This repository is designed to demonstrate GitHub secret scanning tools. All credentials, API keys, and secrets in this repository are intentionally fake and non-functional.
This repo contains examples of common security vulnerabilities:
- AWS Credentials - Access keys and secret keys
- Stripe API Keys - Payment processing credentials
- GitHub Personal Access Tokens - Repository access tokens
- Database Connection Strings - PostgreSQL, MySQL, MongoDB URLs
- Google API Keys - Cloud service credentials
- JWT Tokens - Authentication tokens
- Private Configuration Files -
.env,config.json,secrets.yml
This repository is used for:
- Security Tool Demonstrations - Testing secret detection tools
- Developer Training - Learning what NOT to commit to GitHub
- CI/CD Pipeline Testing - Validating security scanning integrations
- MCP Server Demos - Demonstrating AI-powered security tools
Never commit real secrets to GitHub! Use:
- Environment variables
- Secret management services (AWS Secrets Manager, HashiCorp Vault)

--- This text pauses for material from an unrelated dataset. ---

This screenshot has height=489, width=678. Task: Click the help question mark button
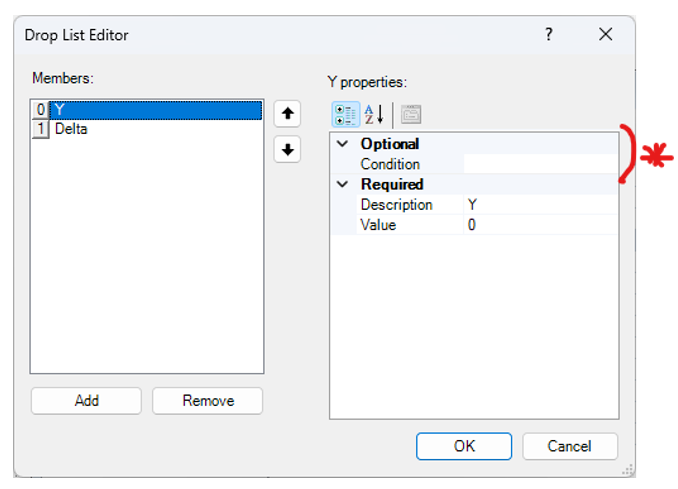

.gitignoreto exclude sensitive files- Pre-commit hooks to scan for secrets
- GitHub's secret scanning alerts
This repository was created for demonstrating a GitHub Secret Scanner built with:
- Model Context Protocol (MCP)
- Cloudflare Workers
- Claude Desktop integration
🔒 Remember: All secrets in this repo are fake. This is for educational purposes only!